**What is needed:**
Copy only the lines from the one containing "Member Login (172, 126)" through the final line of the records below, exactly as written, with no pictures.

╭──

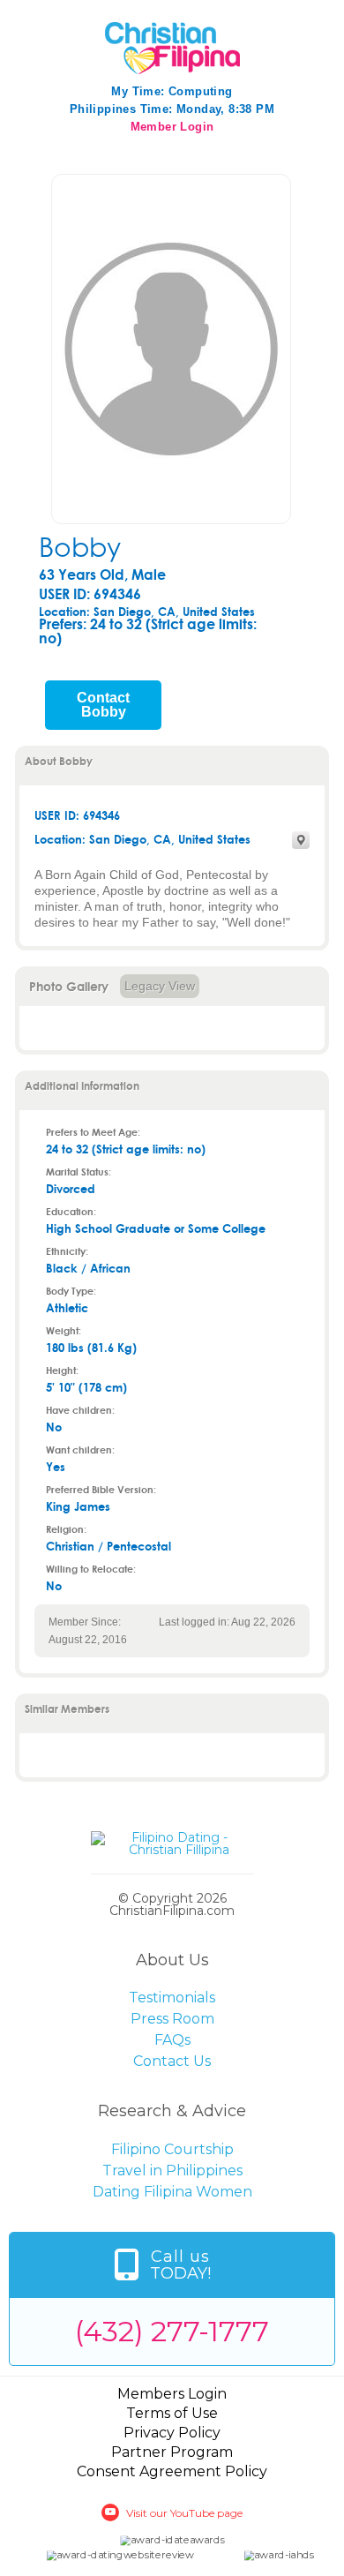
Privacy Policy (172, 2432)
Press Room (172, 2018)
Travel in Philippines (172, 2170)
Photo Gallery (68, 986)
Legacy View (159, 986)
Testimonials (172, 1997)
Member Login (172, 126)
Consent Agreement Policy (172, 2471)
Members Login (172, 2393)
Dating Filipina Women (172, 2191)
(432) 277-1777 (172, 2331)
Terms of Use (172, 2413)
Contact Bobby (103, 705)
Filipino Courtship (172, 2149)
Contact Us (172, 2061)
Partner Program (172, 2452)
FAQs (172, 2040)
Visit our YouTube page (184, 2513)
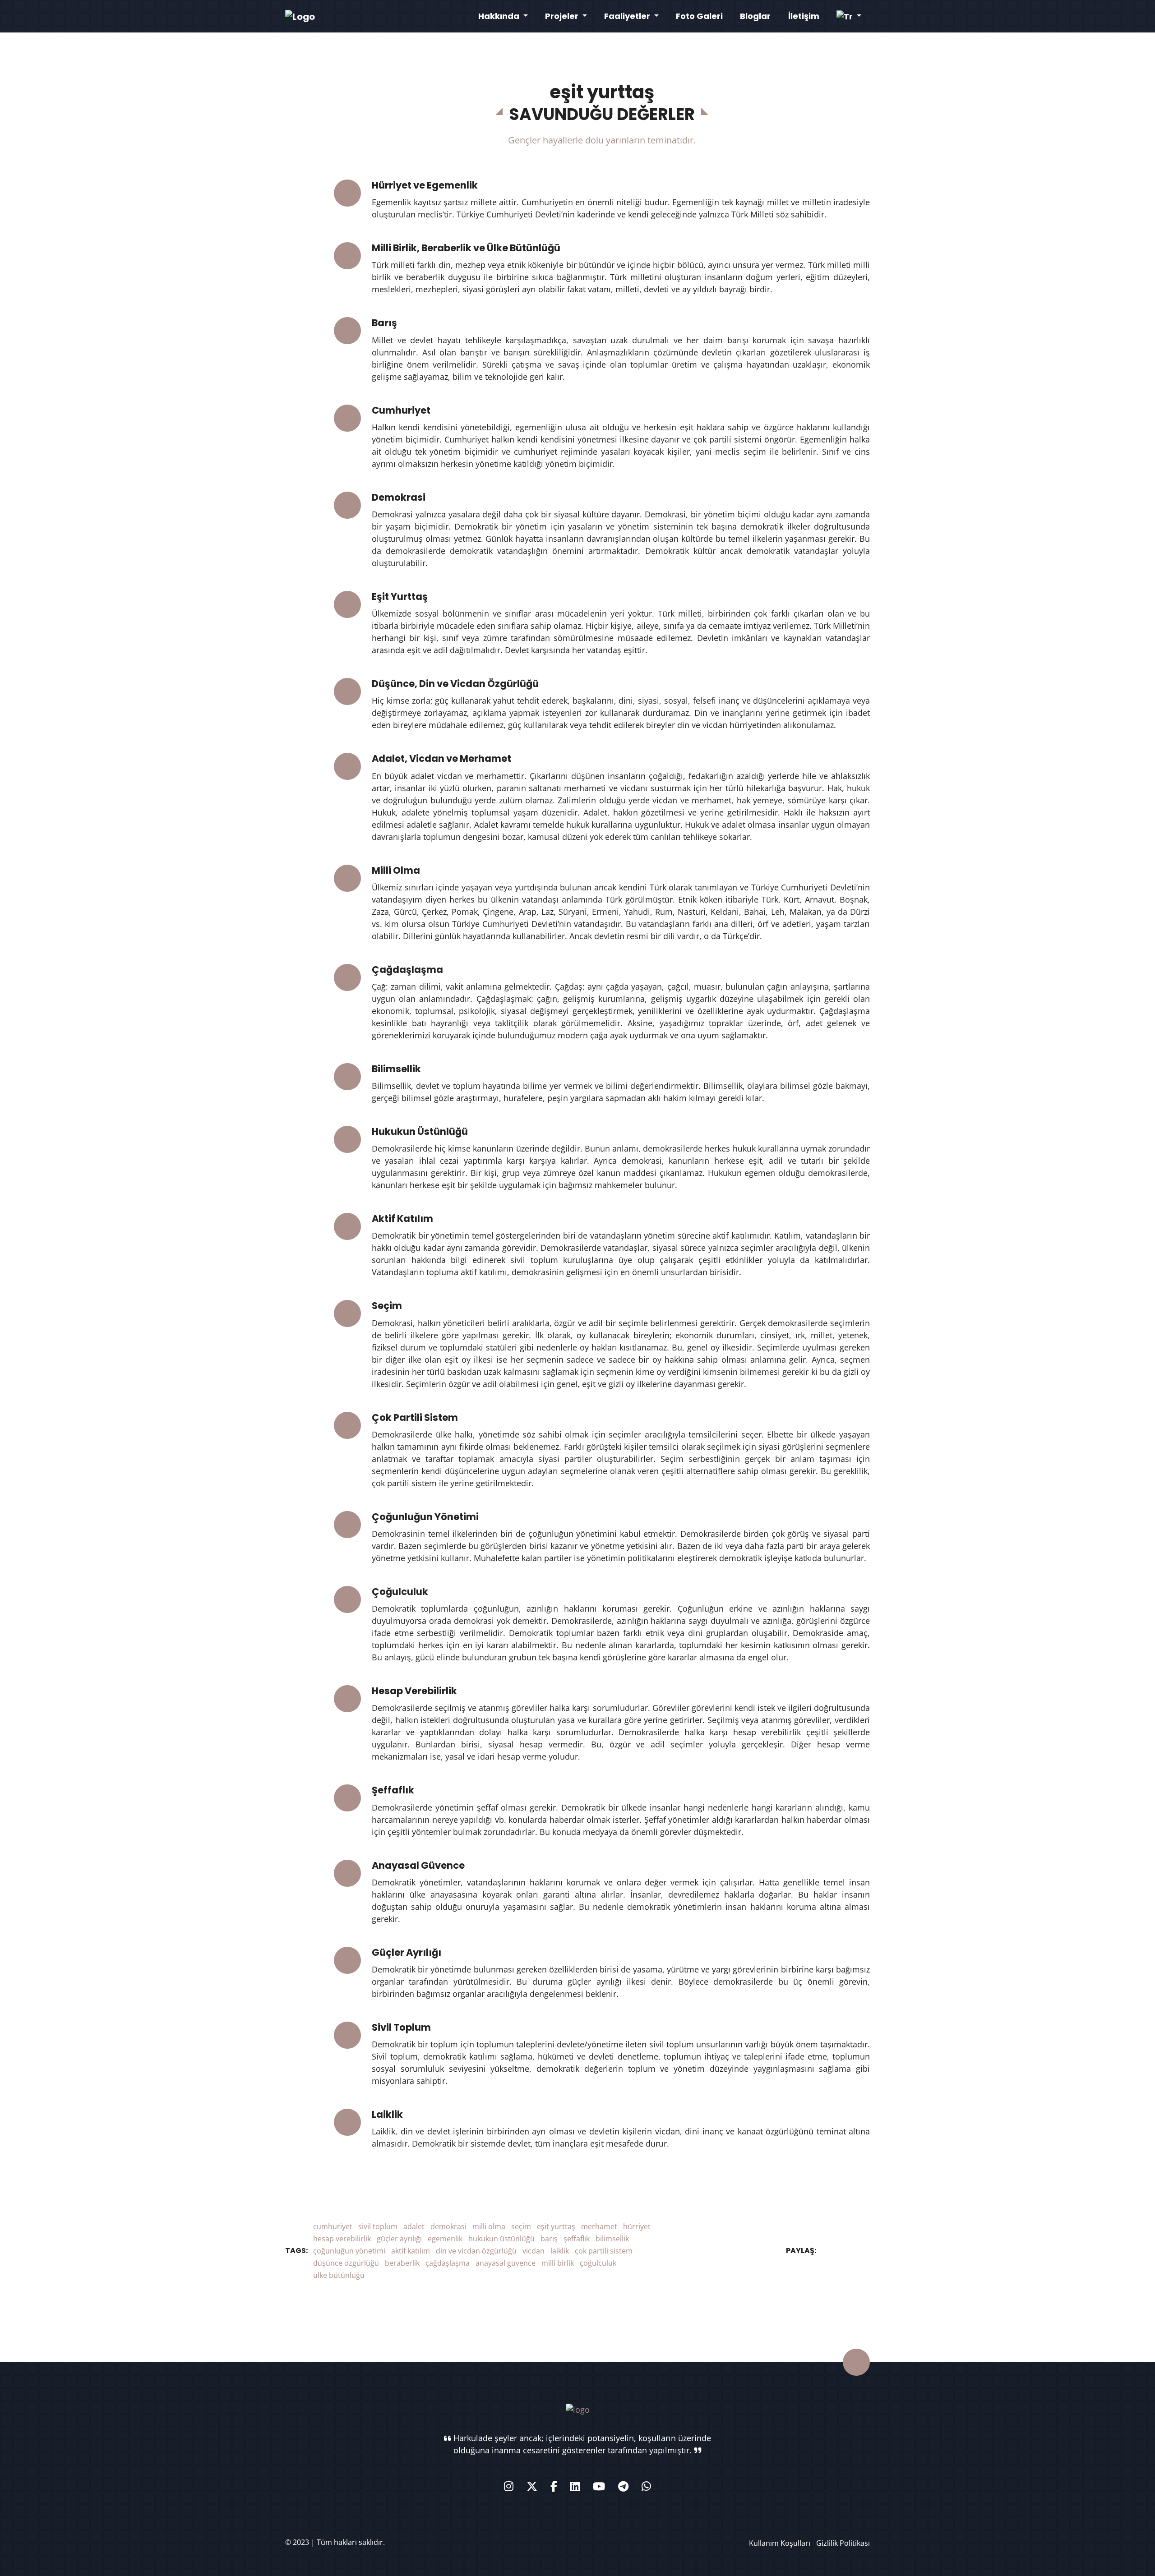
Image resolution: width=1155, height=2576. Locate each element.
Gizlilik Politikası (843, 2543)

╰──

**Response area:**
Member Login (172, 126)
Consent Agreement Policy (172, 2471)
Members Login (172, 2393)
Dating Filipina Women (172, 2191)
(432) 277-1777 (172, 2331)
Terms of Use (172, 2413)
Contact Bobby (103, 705)
Filipino Courtship (172, 2149)
Contact Us (172, 2061)
Partner Program (172, 2452)
FAQs (172, 2040)
Visit our YouTube page (184, 2513)
Image resolution: width=1155, height=2576. Locate each element.
Gizlilik Politikası (843, 2543)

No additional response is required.